Task to carry out:
Recast as a JSON list of strings, one string per line and with blank lines omitted, the items from the line with "Given: Click the refresh preview icon" to the line with "Looking at the", both included.

Given records:

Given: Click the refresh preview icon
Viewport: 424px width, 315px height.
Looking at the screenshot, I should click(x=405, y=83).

...

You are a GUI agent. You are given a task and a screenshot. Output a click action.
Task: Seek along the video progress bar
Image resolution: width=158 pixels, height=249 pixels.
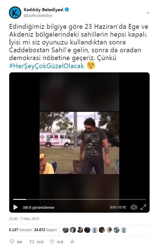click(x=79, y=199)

...

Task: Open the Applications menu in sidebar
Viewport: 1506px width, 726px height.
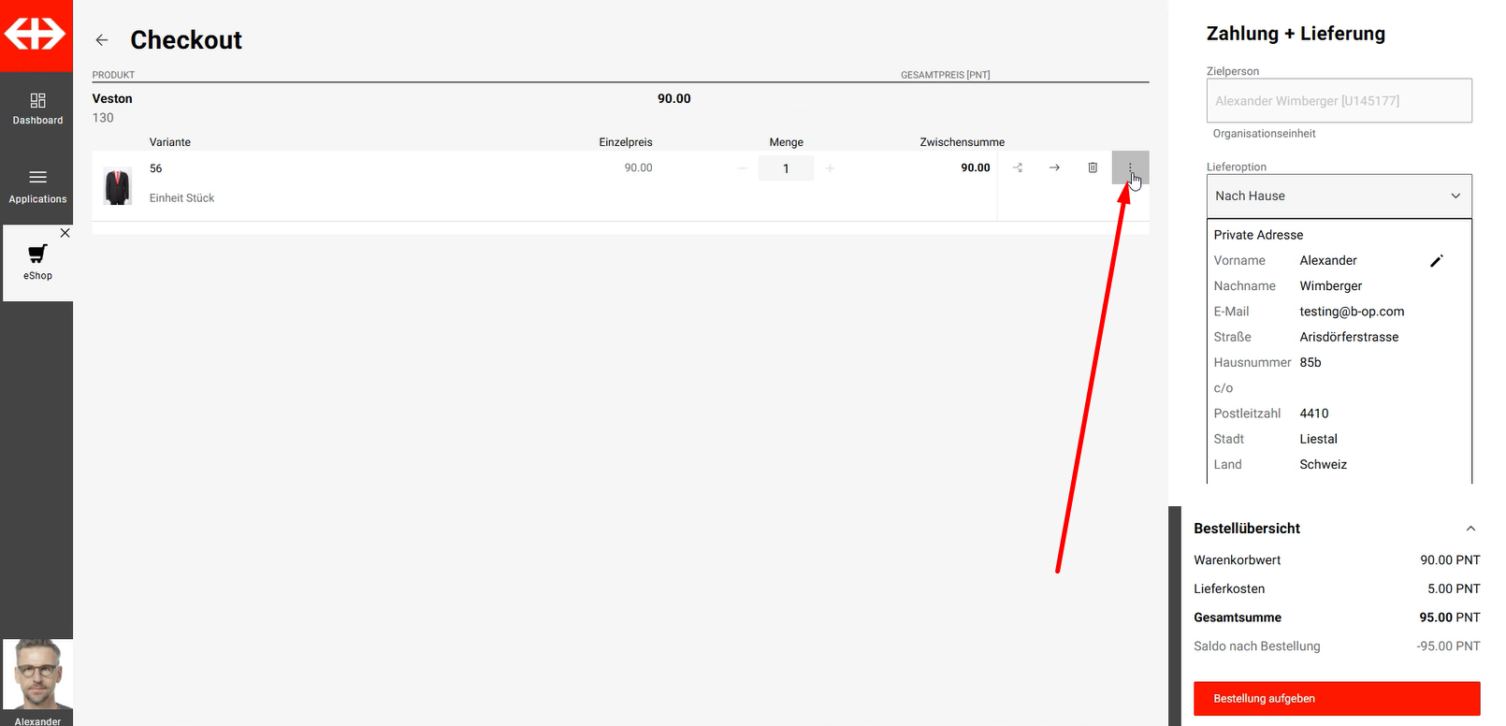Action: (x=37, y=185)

Result of the task:
[
  "Given: Click the refresh preview icon",
  "Viewport: 424px width, 315px height.",
  "Looking at the screenshot, I should click(x=405, y=83)."
]